• _Provided records_:
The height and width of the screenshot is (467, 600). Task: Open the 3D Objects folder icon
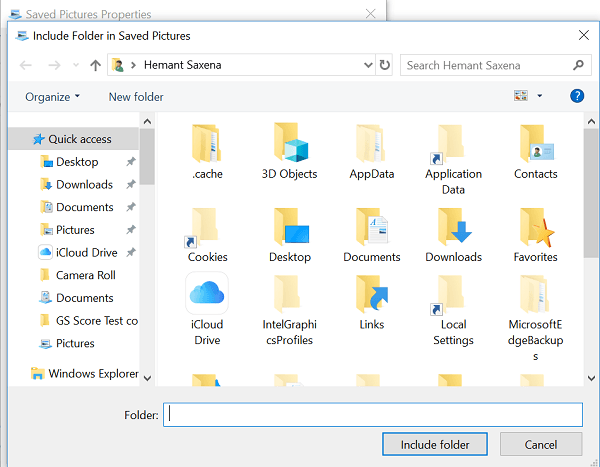point(290,142)
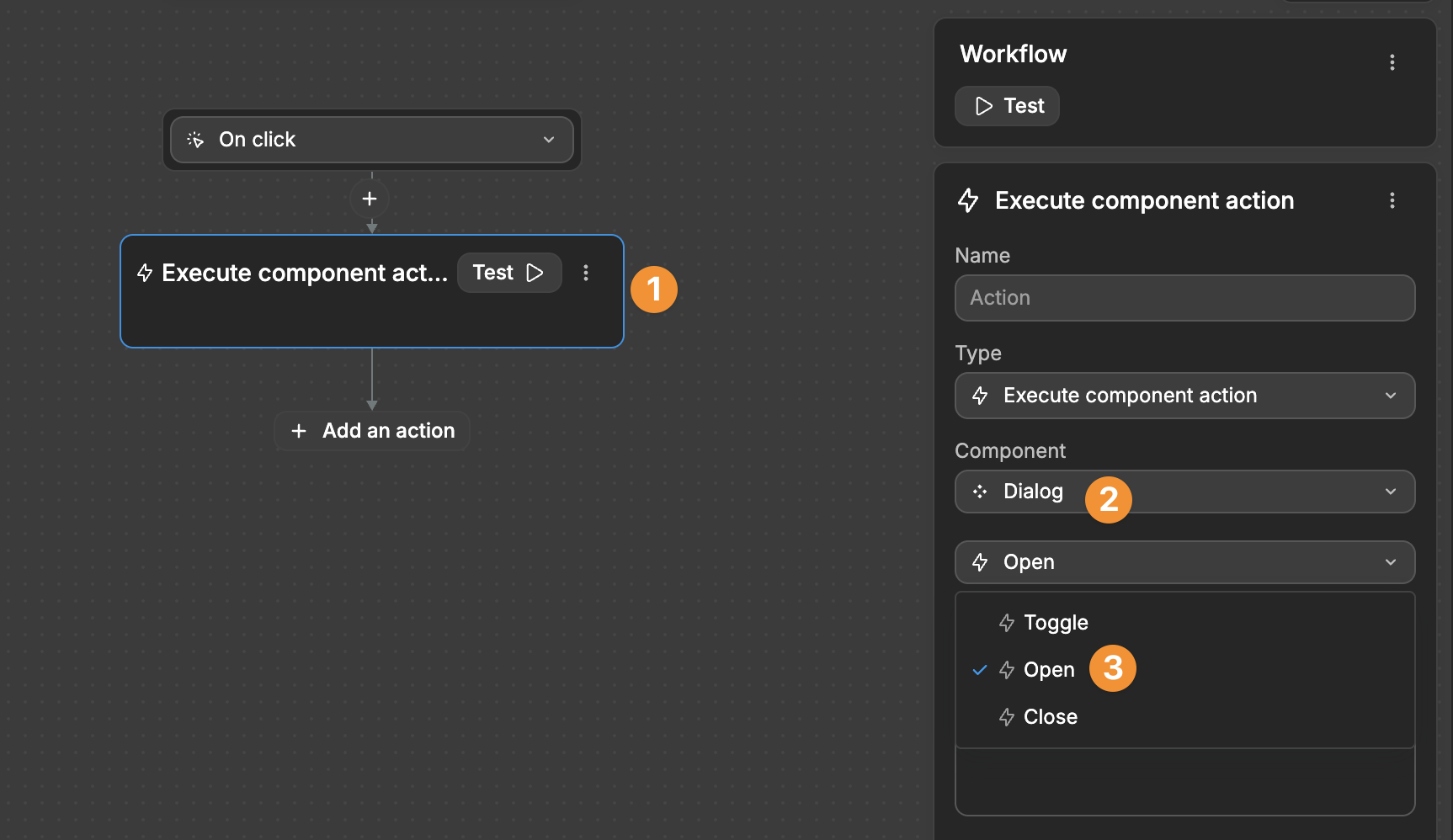Run Test on the action node

click(508, 273)

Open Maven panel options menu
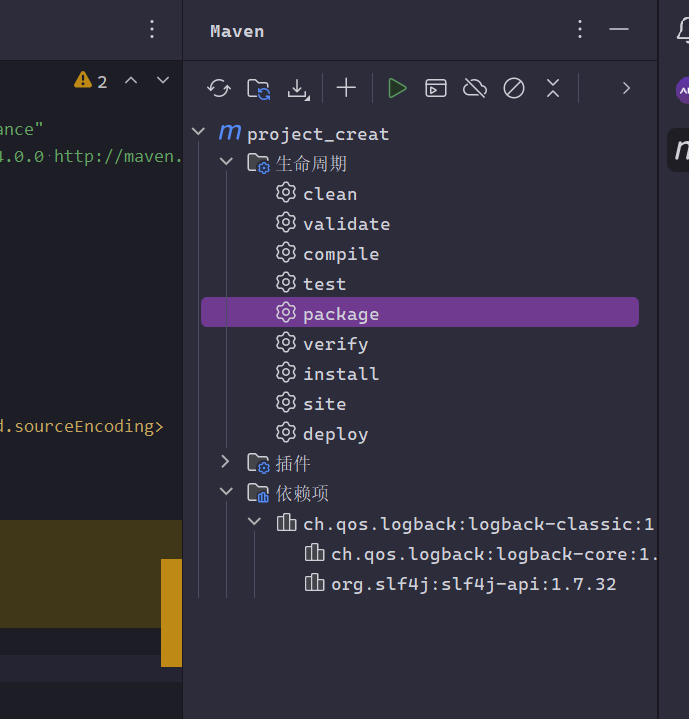(x=580, y=29)
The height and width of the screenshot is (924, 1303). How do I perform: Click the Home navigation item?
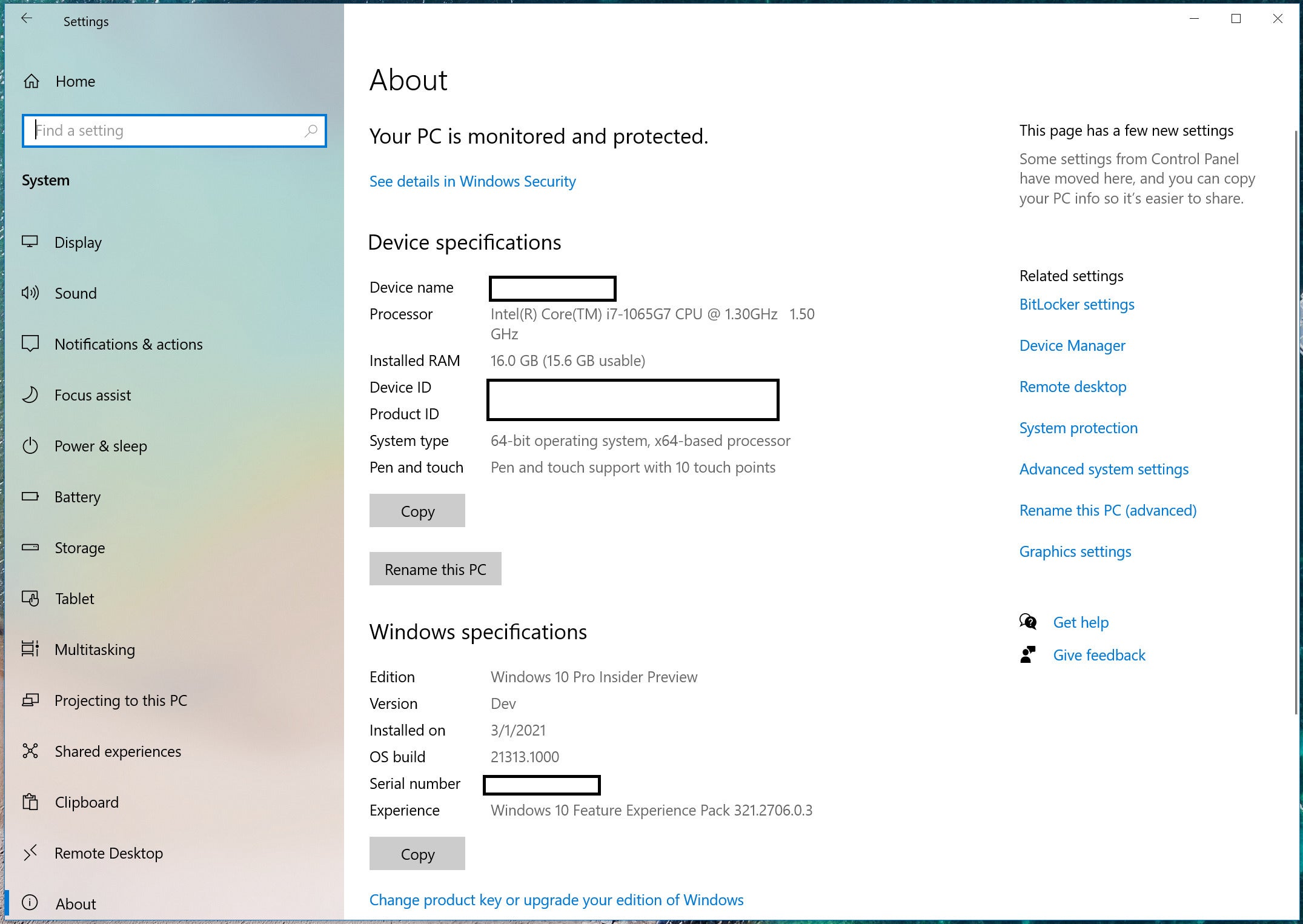[x=74, y=81]
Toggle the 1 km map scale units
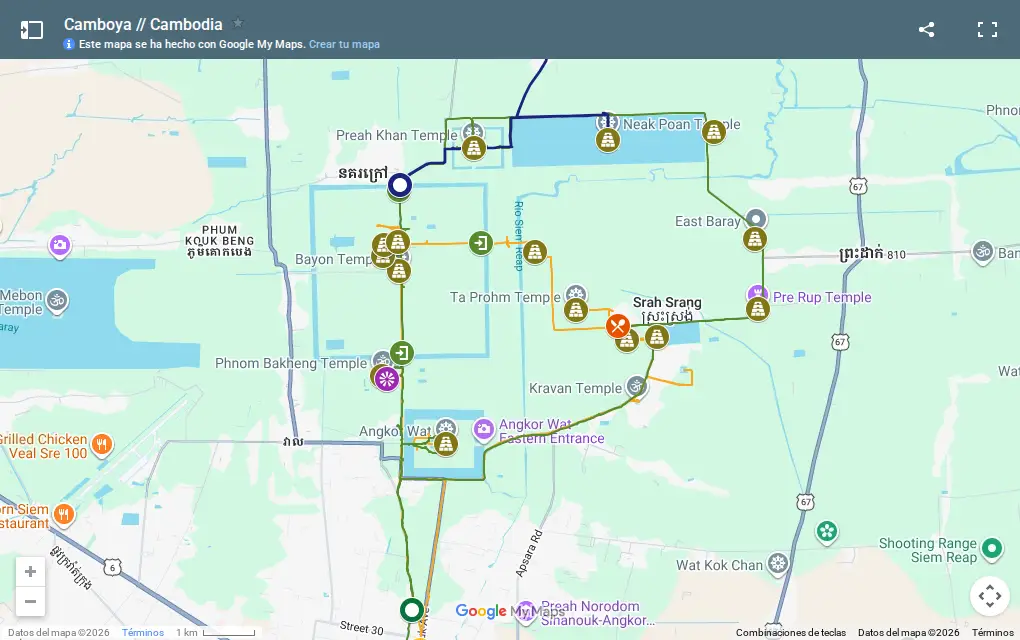Viewport: 1020px width, 640px height. tap(215, 632)
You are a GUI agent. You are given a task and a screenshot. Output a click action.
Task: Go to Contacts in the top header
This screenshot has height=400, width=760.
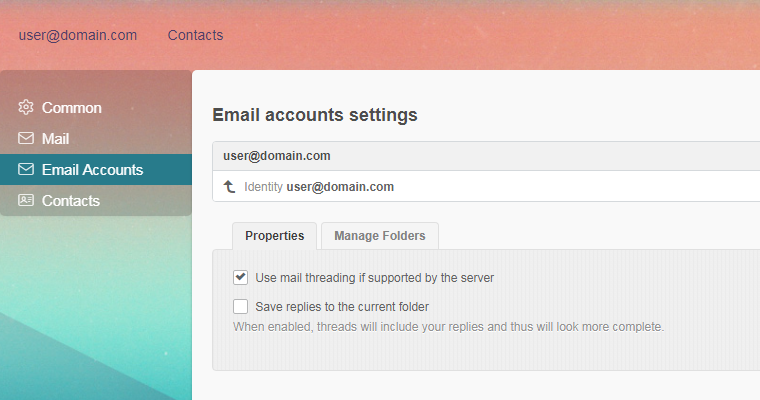(x=195, y=35)
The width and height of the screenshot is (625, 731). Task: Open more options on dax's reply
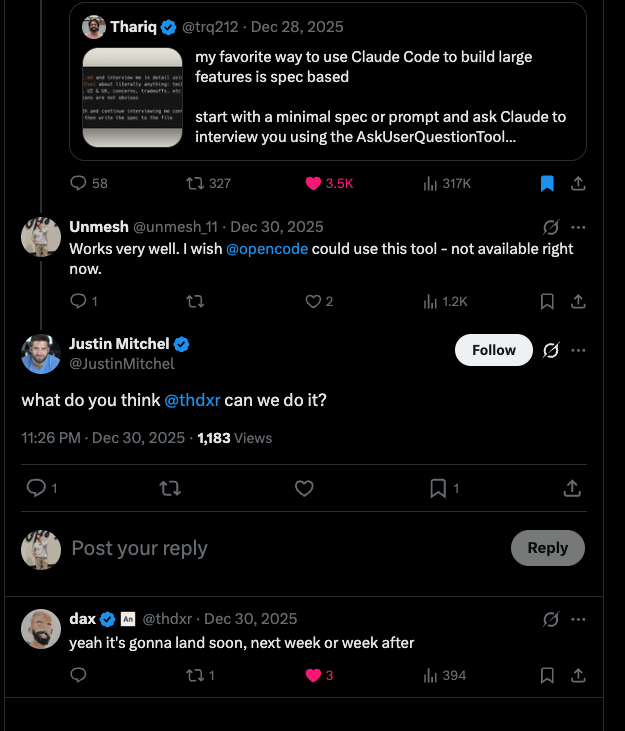point(578,619)
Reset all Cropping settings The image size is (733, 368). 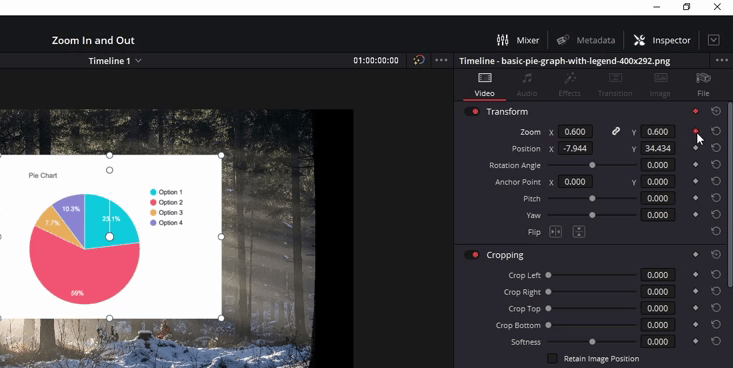pos(716,254)
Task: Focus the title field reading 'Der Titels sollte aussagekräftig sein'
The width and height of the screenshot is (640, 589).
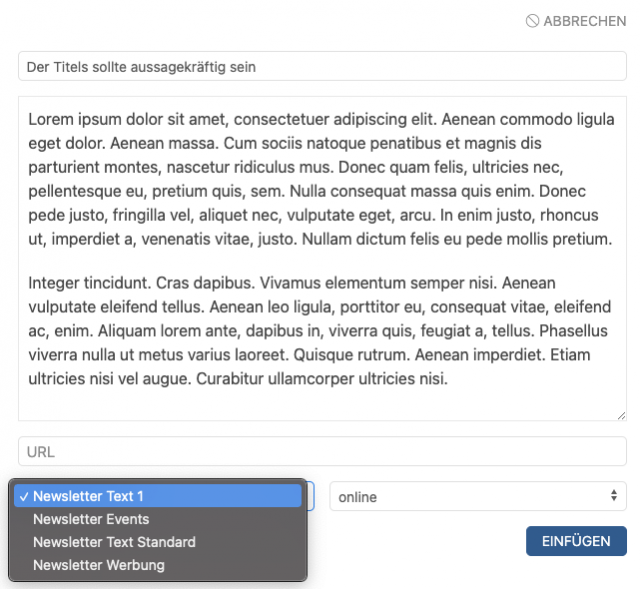Action: pyautogui.click(x=322, y=67)
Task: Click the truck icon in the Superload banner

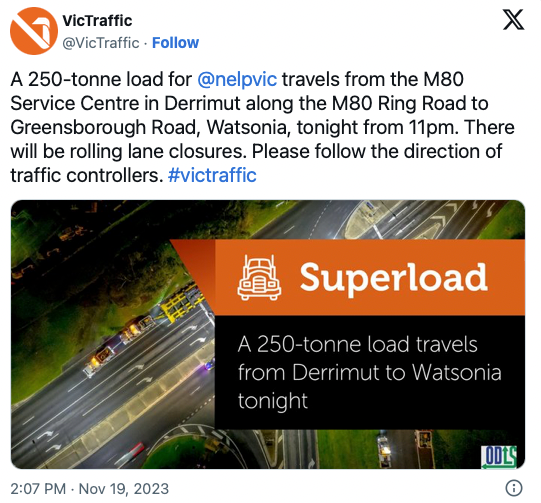Action: (259, 278)
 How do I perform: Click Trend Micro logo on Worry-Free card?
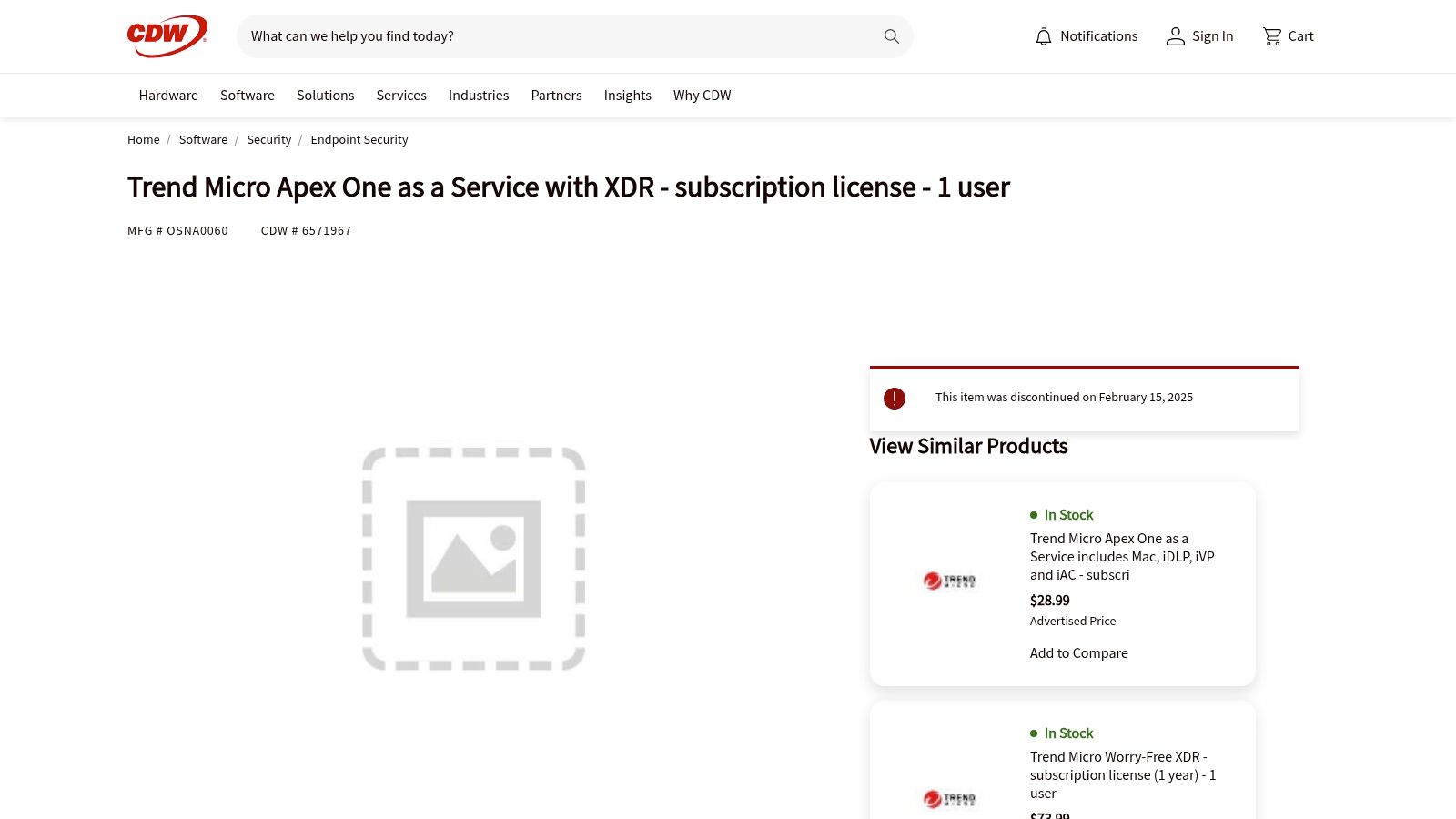[x=949, y=799]
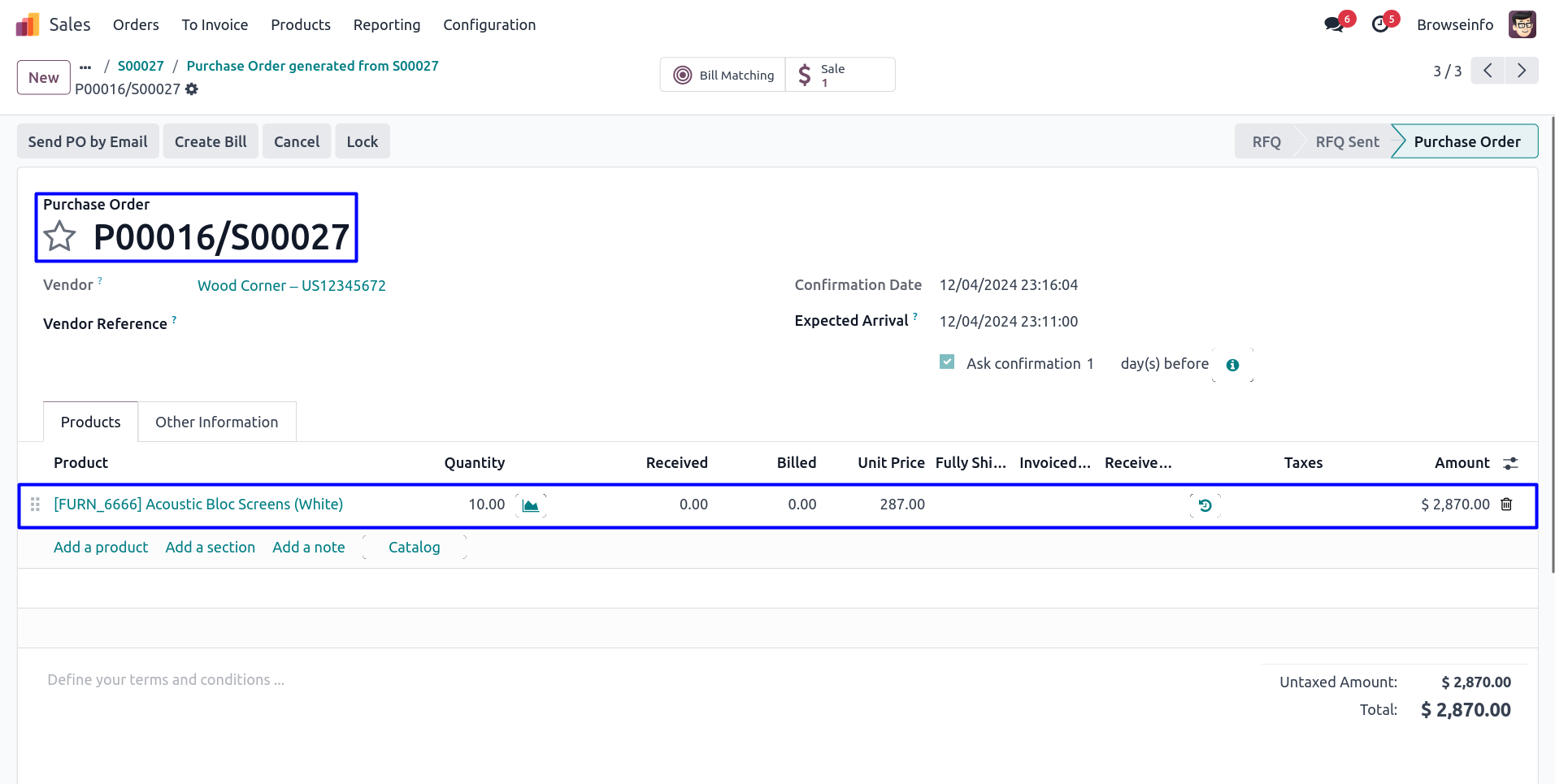The height and width of the screenshot is (784, 1555).
Task: Open vendor link Wood Corner
Action: pos(291,286)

• _Aim of the exercise_:
Could you render the data as a JSON list of strings, one string per line with blank lines skipped, beginning at the line that contains "How do I perform: Click Trend" and stopping at the end of the data? Leave the pictures out of your answer.

• _Task output_:
[
  " How do I perform: Click Trend Micro logo on Worry-Free card?",
  "[x=949, y=799]",
  "The height and width of the screenshot is (784, 1555).",
  "Task: Open vendor link Wood Corner",
  "Action: pos(291,286)"
]